Em alguns, eram sintomas mais leves e, em outros, eram terríveis e ameaçadores da vida. Claro que em alguns eu acompanhei a terminalidade da própria vida, mas, em tantos outros, tive a felicidade de ver o alívio da condição aflitiva bem como o surgimento de uma nova pessoa, tal como um renascimento.

Por essa visão e compartilhamento, sou muito grato. Trata-se do prêmio do que eu considero ser a verdadeira medicina.

Claro, tudo muito bonito de ser lido quando escrito dessa maneira, quase poética sobre um mal que nos aflige. Ao vestir a pele de cada um destes que carregavam dores e sequelas das circunstâncias doentias o que se sente é uma realidade de desespero, solidão e por vezes injustiça por estar sendo subtraído de algo que se julgava ser próprio e abundante: o tempo de vida.

Sei bem disso também, pois tratar é se colocar um pouco na pele de cada um que lhe procura, para que se tenha a compaixão necessária ao processo de cura de uma enfermidade.

Aliás, interessante essa palavra, “enfermidade”, já notaram-na? Vem do latim, significando “aquilo que lhe tira a firmeza”, ou seja, o que impossibilita a retidão, o estar bem. A cura denota o expurgo daquilo que lhe tirava o “equilíbrio e a firmeza”, em um sentido metafórico.

Contudo, minha contribuição aqui, é dizer que o equilíbrio readquirido pelos meus pacientes curados era diferente daquele que eles perderam. A pessoa que eu vejo “surgir” depois de uma doença é diferente daquela que existia antes de adquiri-la.

Eu tenho a tendência de acreditar que o desequilíbrio e caos provocado pelo inesperado advento da doença, manifesto na impossibilidade de se fazer os hábitos de sempre, comer “o de sempre”, até mesmo pensar “como sempre”, é, na realidade, o essencial e disruptivo para um ajuste de rota para a vida.

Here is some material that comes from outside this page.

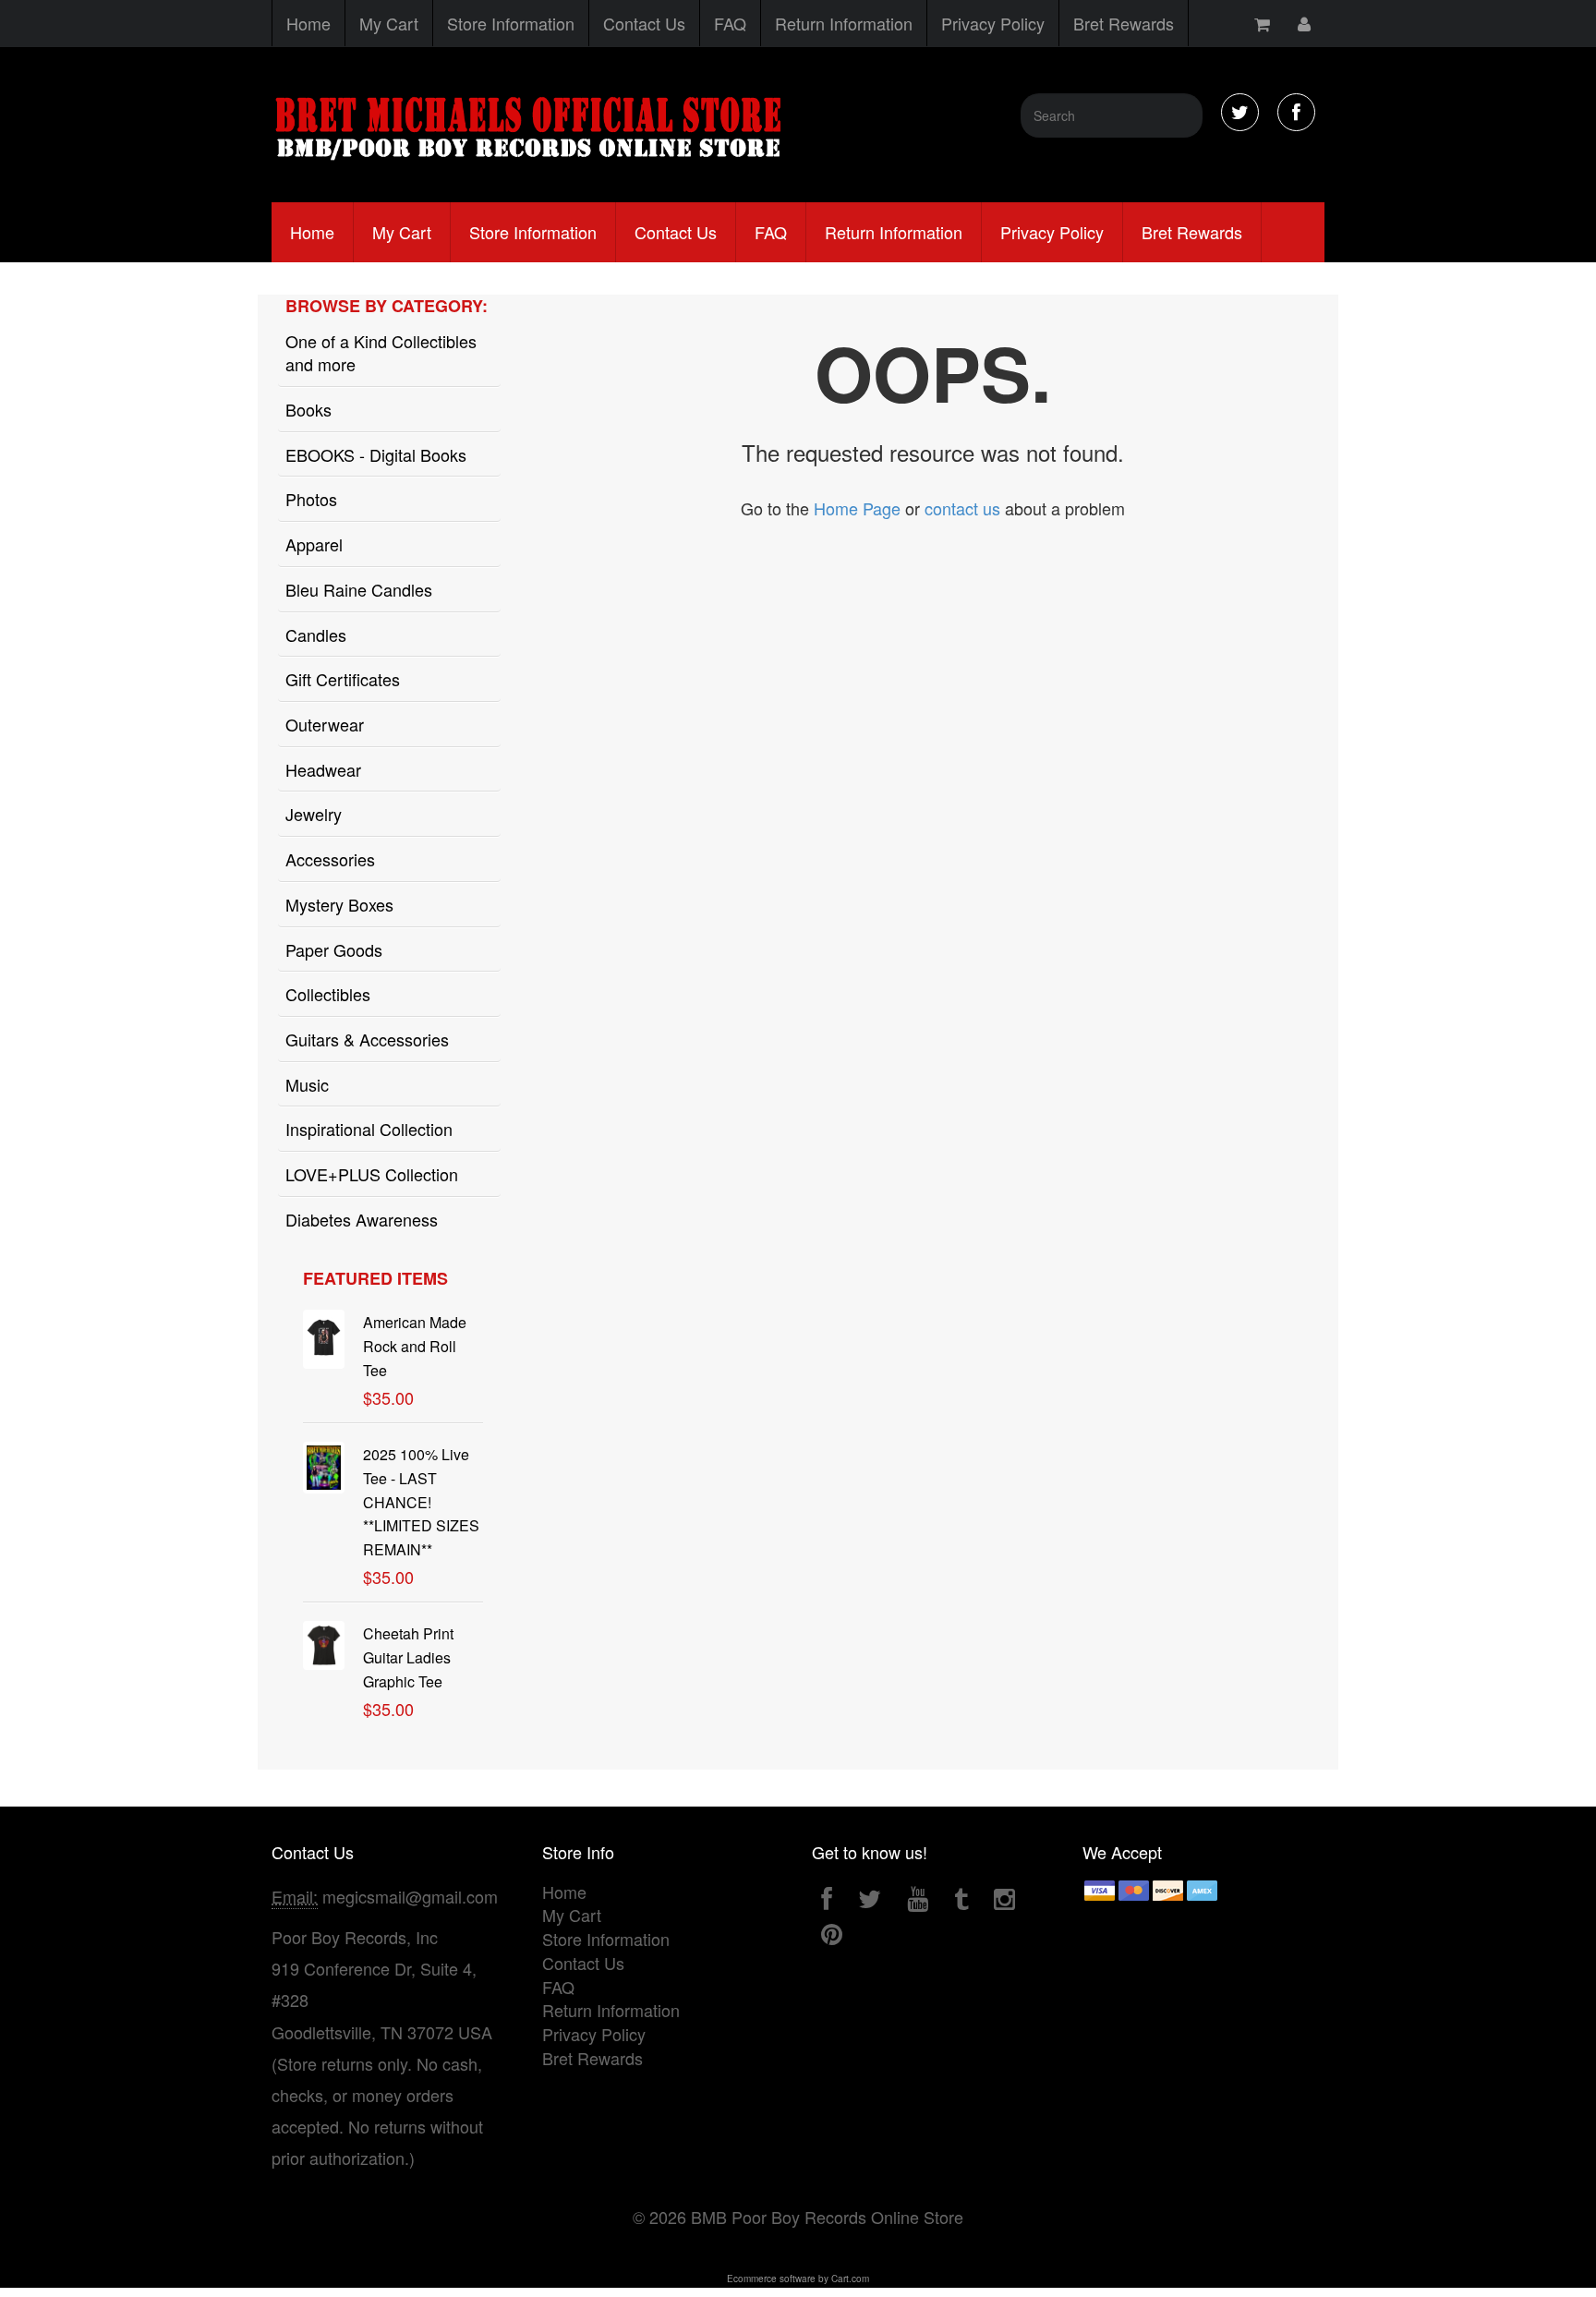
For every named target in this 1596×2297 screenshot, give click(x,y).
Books (308, 409)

Tal como no caminhar, o ato de dar um passo passa primeiro por um momento de fundamental desequilíbrio em “cair” para frente, sendo imediatamente remediado pela perna que se coloca a frente do corpo “em queda”. Tão frequente esse ciclo que o fazemos sem damos conta de que estamos caindo a cada passo para nos recuperarmos um pouco mais à frente do que estávamos antes.

Agora em outubro, estamos mais uma vez na campanha de conscientização e prevenção do câncer de mama. Essa doença, que já vi mutilar e mesmo abreviar a vida de muitas mulheres valorosas, assombrou seus portadores e mesmo a sociedade, que assistiu o seu aumento simplesmente pelo fato de lidar com doenças da intimidade feminina não era aceitável.

Lembro-me, nos tempos da faculdade, de várias pacientes que iniciavam os tratamentos com quadros bem adiantados, mamas já com retrações e ferimentos bem aparentes, quando perguntadas por que demoraram tanto a buscar ajuda, simplesmente diziam:

- Tinha vergonha.

Acredito que toda a campanha que sucedeu depois, trazendo para a tona não somente a conscientização, mas também a beleza e delicadeza da beleza do feminino associado à forma da mama, tratou bem mais que o câncer:  devolveu a humanização para a sociedade toda, homens e mulheres.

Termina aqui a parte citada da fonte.